The problem of long-tailed distributions is prevalent in large vocabulary datasets such as LVIS, where a small subset of categories have many annotations while the majority have very few. Existing solutions typically revolve around re-sampling techniques or specialized re-weighting methods to address sample imbalance. However, these methods often do not adequately differentiate between the imbalances within positive samples of infrequent categories and negative samples of other categories.

Proposed Solution: Equalization Loss

The fundamental insight behind EQL is that each positive sample for a category acts as a negative sample for all other categories, leading to discouraging gradients for these other categories. This results in a bias against less represented categories in favor of the abundant ones. The proposed EQL mitigates this issue by introducing a mechanism that ignores the gradients from negative samples of frequent categories when updating the parameters for rare categories.

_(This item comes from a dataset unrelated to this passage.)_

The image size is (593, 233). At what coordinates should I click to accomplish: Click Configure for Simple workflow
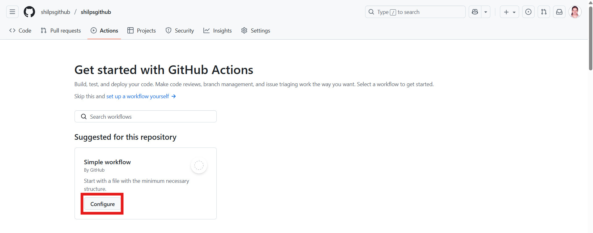[102, 204]
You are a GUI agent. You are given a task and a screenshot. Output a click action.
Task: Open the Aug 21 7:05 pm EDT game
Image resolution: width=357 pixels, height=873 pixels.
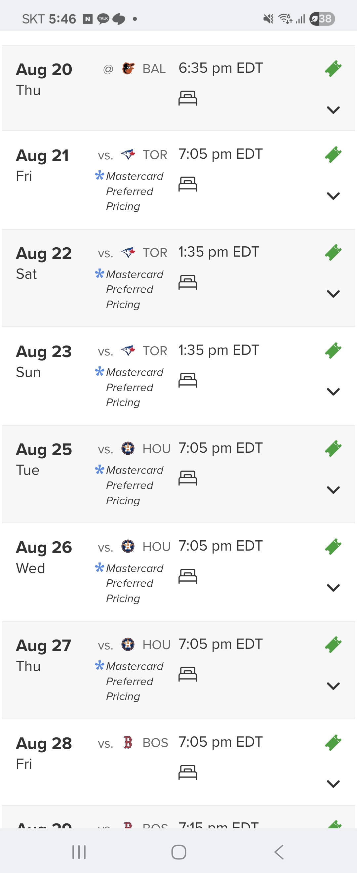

The EQL modifies the traditional cross-entropy loss by incorporating a weight term that selectively ignores discouraging gradients based on category frequency. The balance is controlled by defining a frequency threshold, 𝜆, and a threshold function $T_𝜆(f)$, which helps adjust the impact on the rare categories.

Experimental Results

The paper provides extensive empirical evidence to support the efficacy of EQL. It demonstrates remarkable improvements in Average Precision (AP) for rare and common categories, with AP gains of 4.1% and 4.8% on the LVIS dataset compared to the baseline Mask R-CNN. The superiority of EQL is further established across various architectures and frameworks, consistently boosting the performance on under-represented categories.

Comparisons and Analysis

The comparison with other techniques like class-aware sampling and focal loss shows EQL's advantage in preserving frequent category performance while significantly enhancing rare category recognition. Through elaborative ablation studies, the paper also sheds light on the impact of different components and hyperparameters within their proposed methodology, ensuring a robust understanding of EQL's functioning.

Implications and Future Prospects

The implications of this research are significant in both practical applications and theoretical exploration. From an application standpoint, using EQL can improve detection systems' accuracy in scenarios where encountering a wide variety of categories, including several rare ones, is necessary, such as wildlife monitoring or medical imaging. Theoretically, the approach highlights the importance of handling inter-class sample competition in deep learning systems effectively. Future work could further explore adaptive mechanisms for balancing gradients dynamically, refining frequency threshold selections, or extending these insights to other tasks such as image segmentation or LLMs.

In conclusion, the introduction of Equalization Loss marks a substantial methodological advancement in tackling the challenges associated with long-tailed object recognition. It provides a nuanced understanding and approach towards handling skewed category distributions within large-scale, diverse datasets.